— Start GIVEN PASSAGE —

When is the next CST update?


----------



## MustangOrange (Jul 26, 2005)

I believe it's 5 PM EST, so 4 PM for y'all in Texas (watching home from afar here in DC).


----------



## Tight Knot (Sep 8, 2004)

Rut Roh looks like were in the Bulls Eye,,,,,figures we just finished up the interior painting on our new old place. FYI-Hummingbird Festival has been cancelled for this weekend.
Tight Knot


----------



## yakfisher (Jul 23, 2005)

New update suggests a central coastline landfall on texas. I guess its time for the entire coast to get on the stick with preperations.

That being said, if anyone is pulling their boats in as far as Austin and need a spot to stow it for a couple/few days. I have some driveway room in a pretty safe neighborhood.


----------



## Fresh2Salt (May 21, 2004)

Tight Knot said:


> Rut Roh looks like were in the Bulls Eye,,,,,figures we just finished up the interior painting on our new old place. FYI-Hummingbird Festival has been cancelled for this weekend.
> Tight Knot


Hey Bob, if you and Adeline need to get away let me know. We'd be happy to have you guys stay with us in SA for a little visit.

We have mosquitoes just the same as you so it's almost like home. lol


----------



## Tight Knot (Sep 8, 2004)

Fresh2Salt said:


> Hey Bob, if you and Adeline need to get away let me know. We'd be happy to have you guys stay with us in SA for a little visit.
> 
> We have mosquitoes just the same as you so it's almost like home. lol


Thanks James....If it stays the course were headed east to Katy. I need to see my folks. We haven't been there since Christmas. I have had several 2coolers offer us housing which I am very grateful for. Do we need to do anything at the old yellow house?
T.K.


----------



## girlsfishtoo! (Jun 27, 2006)

*???*



surffan said:


> I'm in the same situation as you except mine is a 31ft travel trailer in Rockport. Do I bring it all the way back to Georgetown.
> 
> Us too - our 33" RV we just bought last July sits front row of Estes Flats. We need to decide this afternoon to make the drive from Humble to Rockport, pick it up and bring it back. Guess the boat will have to stay............


----------



## kdubya (Jun 27, 2005)

*This is a summary of a conference call today at 1:00 held by Jeff Lindner. *

Current update:
- The inner core is still very-well intact 
- There is some weak westerly shear and dry air near Yucatan Peninsula. Ike should be able to overcome this.
- Windfield has greatly expanded and will expand more in the GOM. This will be a "very very large hurricane in the Gulf"
- *Will be a large hurricane, still using Carla of 1961 as analog for size*.

— End GIVEN PASSAGE —
— Start SUPPLIED MATERIAL —

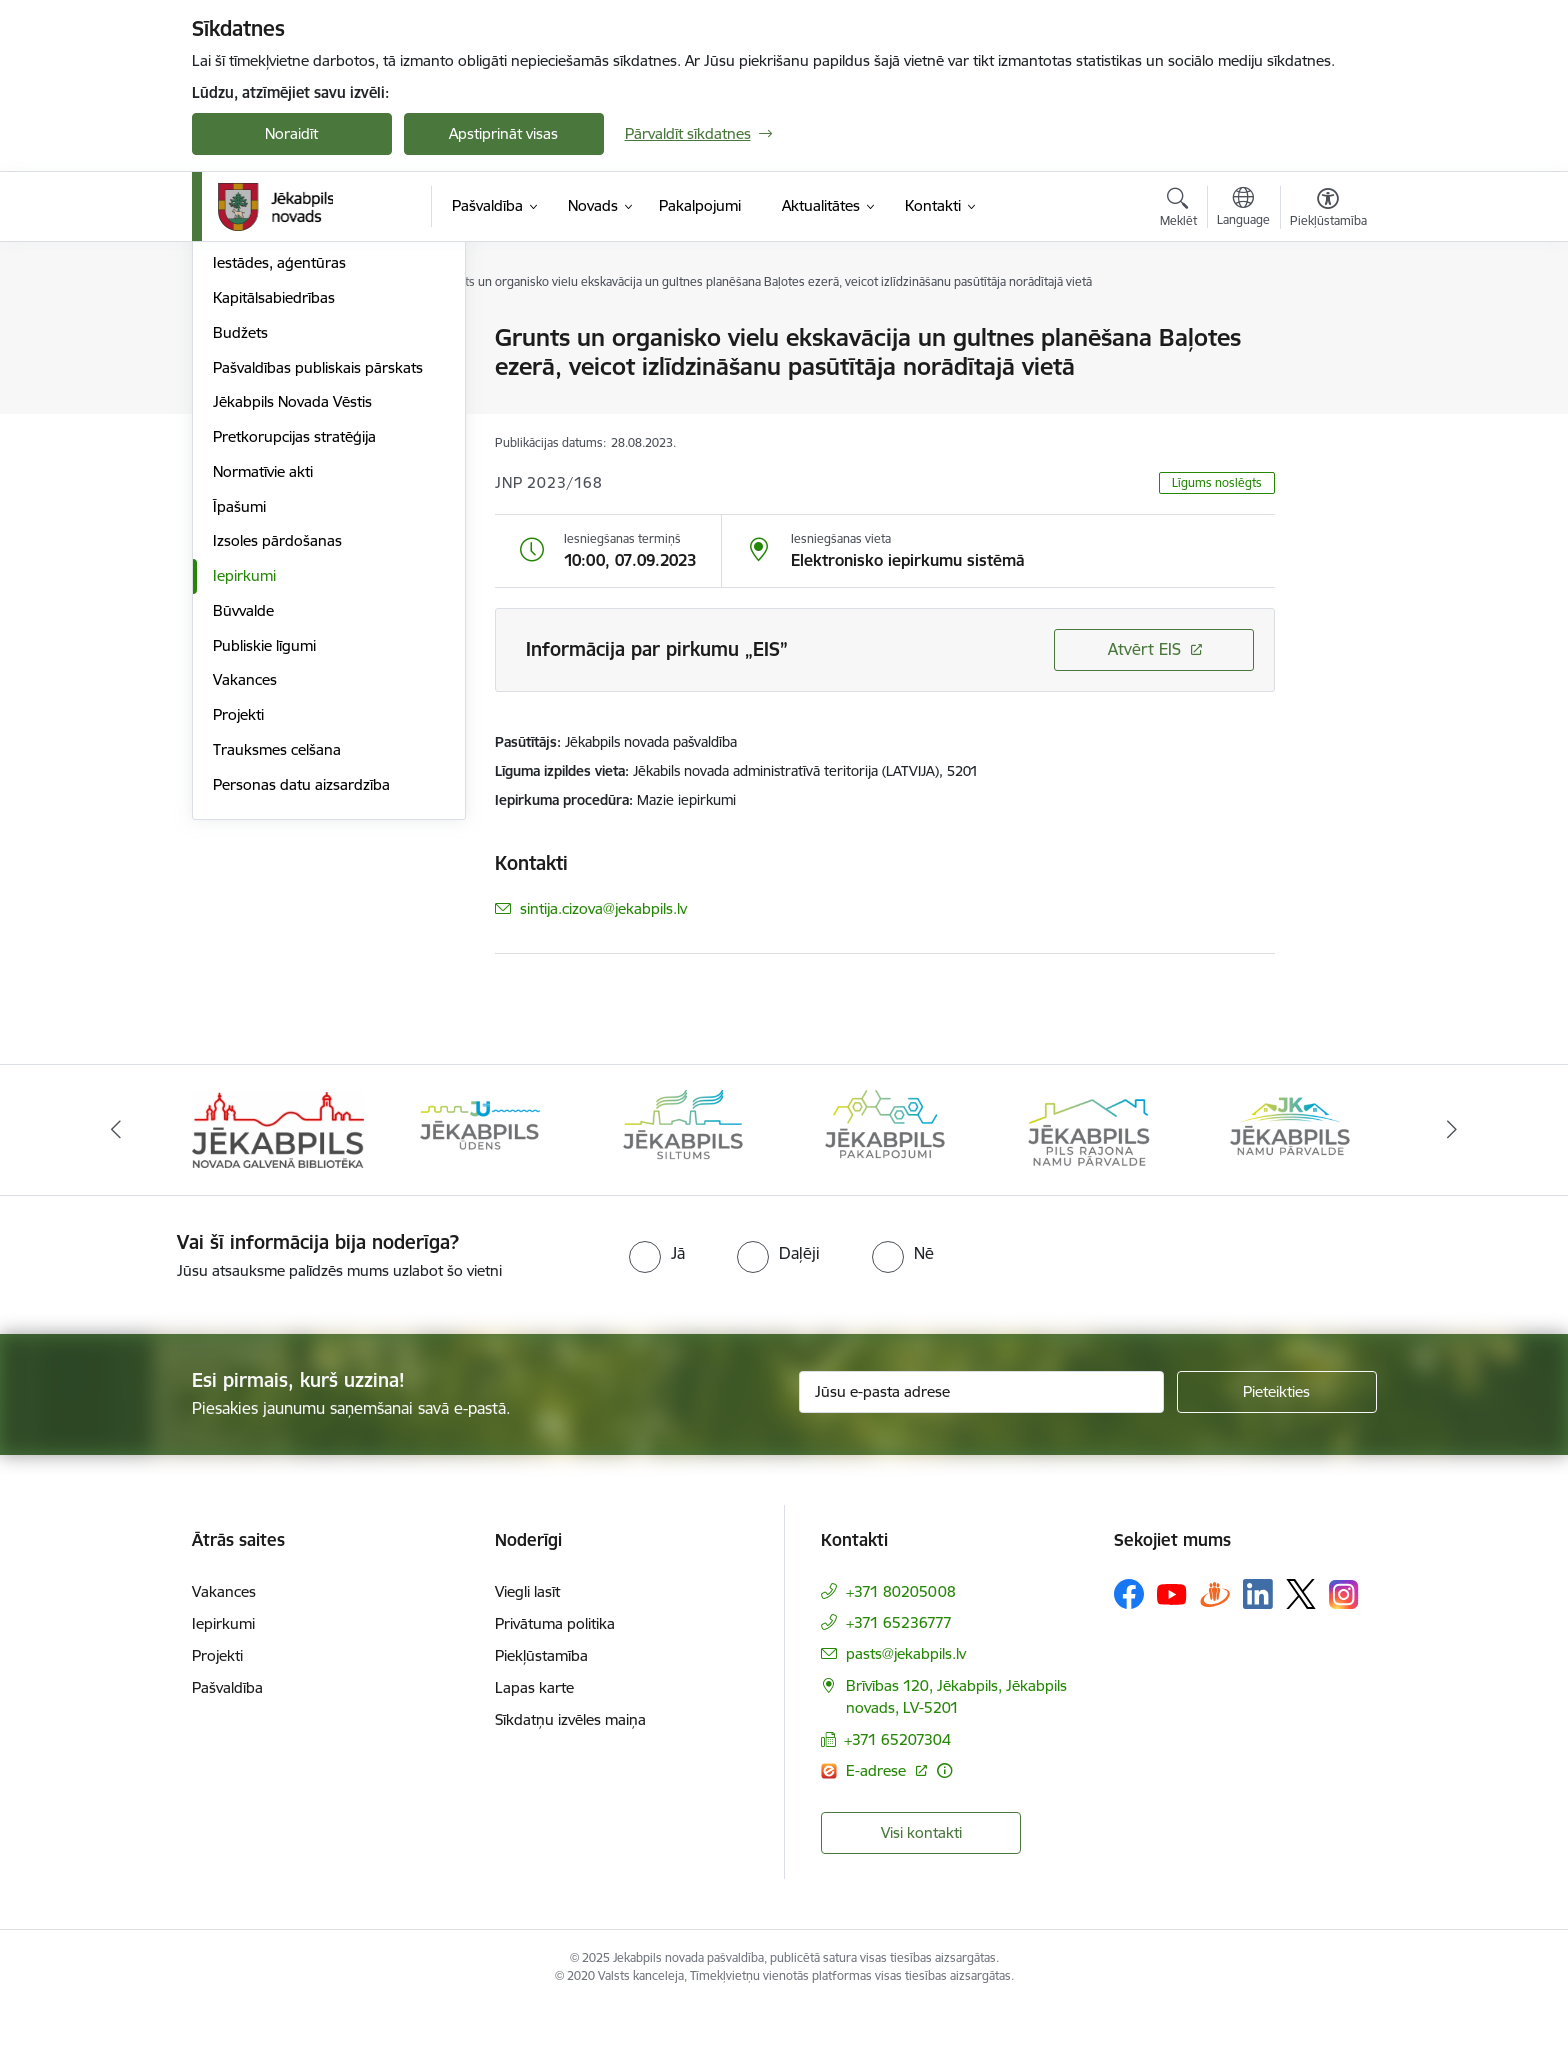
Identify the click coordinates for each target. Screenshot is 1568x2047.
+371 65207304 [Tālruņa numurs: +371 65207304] (897, 1780)
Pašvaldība (227, 1729)
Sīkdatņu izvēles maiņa (570, 1761)
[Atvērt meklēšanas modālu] (1178, 210)
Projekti (238, 929)
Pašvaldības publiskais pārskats (318, 582)
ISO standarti (256, 408)
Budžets (240, 547)
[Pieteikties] (1277, 1433)
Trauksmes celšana (277, 964)
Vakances (245, 895)
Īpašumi (239, 721)
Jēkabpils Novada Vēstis (292, 617)
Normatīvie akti (263, 686)
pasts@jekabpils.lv (906, 1695)
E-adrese (878, 1811)
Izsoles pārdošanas (277, 756)
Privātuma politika (555, 1665)
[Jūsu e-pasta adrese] (981, 1433)
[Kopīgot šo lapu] (1327, 379)
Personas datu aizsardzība (301, 999)
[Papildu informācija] (944, 1811)
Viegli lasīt (527, 1633)
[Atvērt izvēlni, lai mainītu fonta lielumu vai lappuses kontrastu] (1328, 210)
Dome (233, 339)
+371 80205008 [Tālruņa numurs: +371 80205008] (901, 1633)
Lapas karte (534, 1729)
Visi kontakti (921, 1873)
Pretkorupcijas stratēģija (294, 651)
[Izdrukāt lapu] (1327, 329)
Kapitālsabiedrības (274, 512)
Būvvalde (243, 825)
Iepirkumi (244, 790)
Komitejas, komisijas (280, 373)
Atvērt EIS (1144, 649)
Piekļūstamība (541, 1697)
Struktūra (245, 443)
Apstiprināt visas (503, 133)
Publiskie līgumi (264, 860)
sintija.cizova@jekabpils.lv (603, 908)
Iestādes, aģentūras (279, 478)
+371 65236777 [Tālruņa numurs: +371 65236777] (899, 1664)
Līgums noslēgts (1217, 482)
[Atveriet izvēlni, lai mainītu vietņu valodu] (1243, 209)
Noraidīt (291, 133)
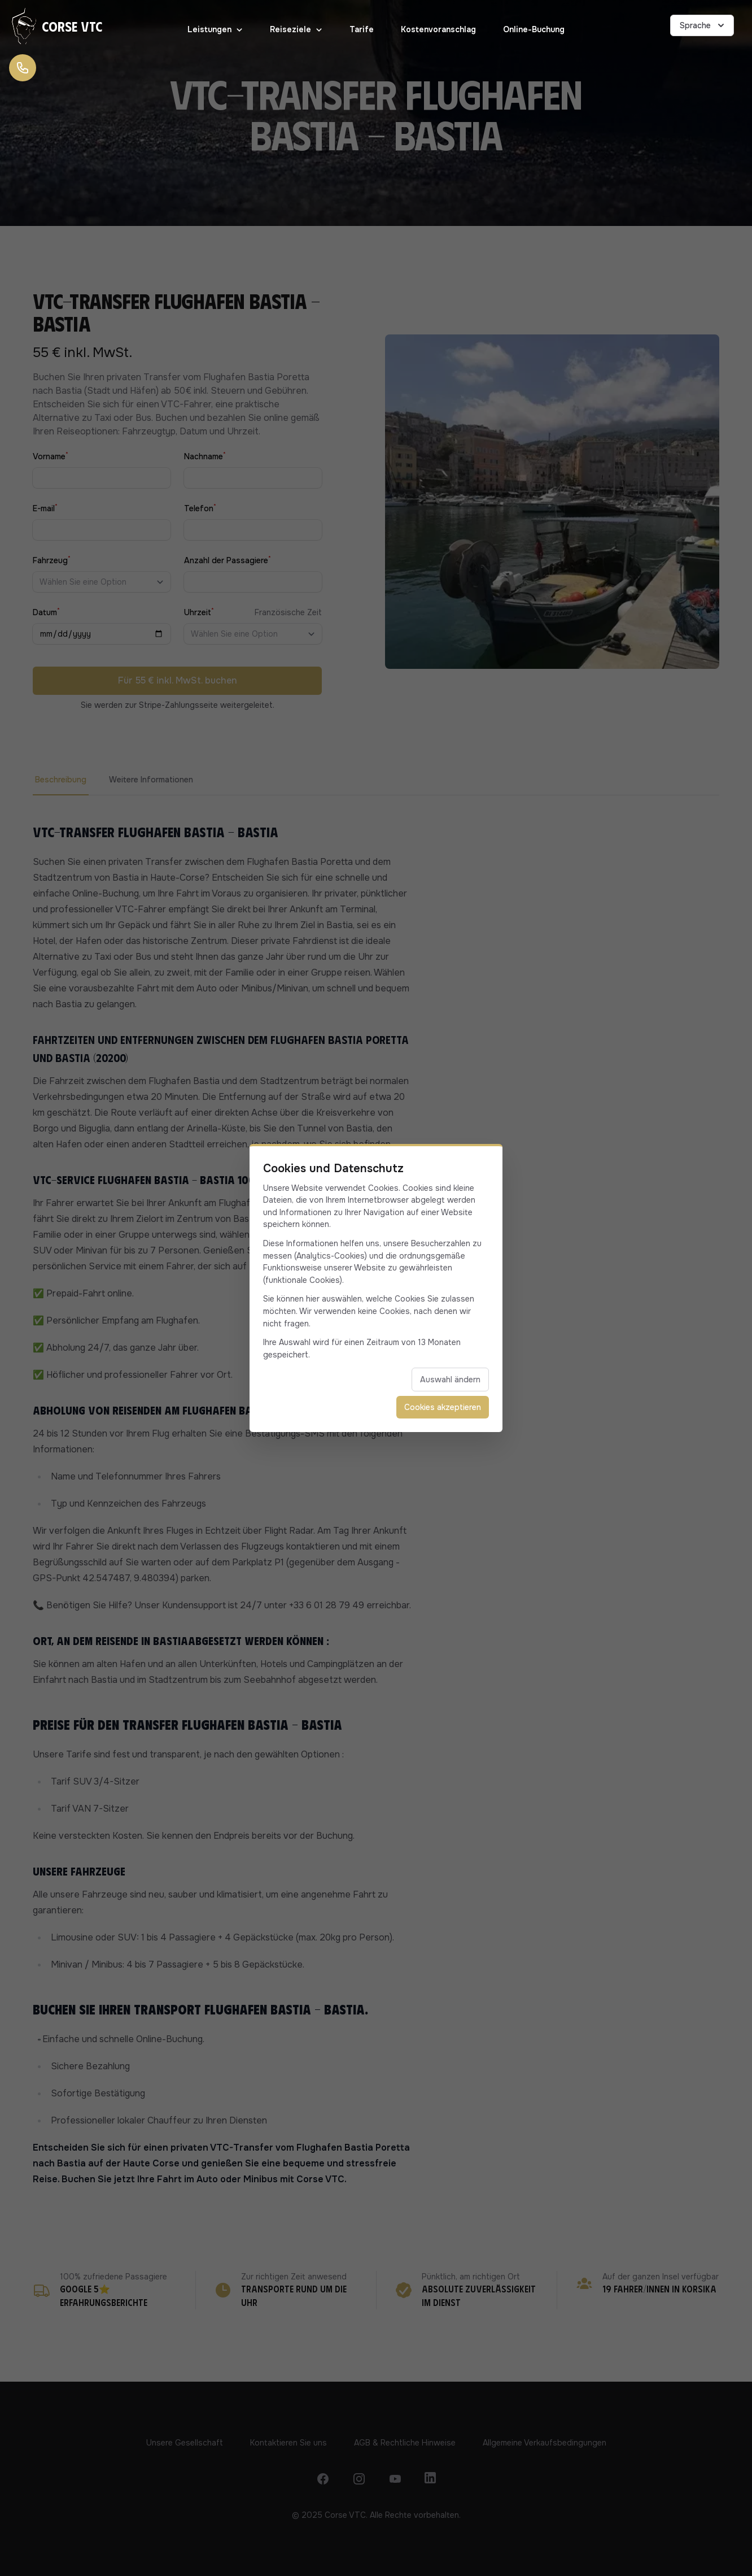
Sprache (703, 25)
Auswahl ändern (450, 1379)
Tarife (361, 29)
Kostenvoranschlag (438, 29)
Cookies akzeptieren (442, 1407)
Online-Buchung (534, 29)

— End SUPPLIED MATERIAL —

WRITTEN EXERCISE 1:
In the hurricane forum thread, which past hurricane is being used as the analog for size?
WRITTEN EXERCISE 2:
Please repeat the hurricane forum thread starting with "## kdubya (Jun" and going on through "analog for size*.".
WRITTEN EXERCISE 3:
Go on with the hurricane forum thread from the point where it stops.

EXERCISE ANSWER 1:
Carla of 1961.

EXERCISE ANSWER 2:
## kdubya (Jun 27, 2005)

*This is a summary of a conference call today at 1:00 held by Jeff Lindner. *

Current update:
- The inner core is still very-well intact 
- There is some weak westerly shear and dry air near Yucatan Peninsula. Ike should be able to overcome this.
- Windfield has greatly expanded and will expand more in the GOM. This will be a "very very large hurricane in the Gulf"
- *Will be a large hurricane, still using Carla of 1961 as analog for size*.

EXERCISE ANSWER 3:
Track
=====
- The models overnight had shifted WAY SW but *all 12z models shifted north.*
- Wants to see models "stick" for 24 hours before committing to them.
- HPC and NHC going with Euro model for guidance on track.
- Trough on West Coast has crossed the coast and is now being read by sounding launches for better handle on it. This may have contributed to this morning's model shift back north.
- The incoming trough is the driving factor on the ultimate track.
- Another upper air sampling mission will be flown tonight to be ingested in the models tomorrow, but we are now starting to see some clarity in them.
- Trough will erode the ridge over TX and allow more northerly pull by Fri-Sat timeframe.
- Pattern similar to Carla, difference is trough for Carla was deeper.
- Timing may speed up then slow down as Ike rounds SW corner of ridge, as hurricanes typically do.
- In the GOM, well established cyclones tend to track right on the model guidance/track, something to keep in mind. Also, it is September (not July) and troughs tend to erode ridges faster

Timeline
========
- If staying on current track, landfall probably after daylight on Sat AM
- TS winds out 170-220 miles from center; so early afternoon Friday winds will reach the coast.
- Evac timelines are closing quickly. Galveston County requires 36 hours prior to onset of TS winds. This means decision must be made Wed AM.
- Be prepared if in the cone for evacs from Corpus to Matagorda Bay to Galveston. Even Beaumont and Pt. Arthur may be included.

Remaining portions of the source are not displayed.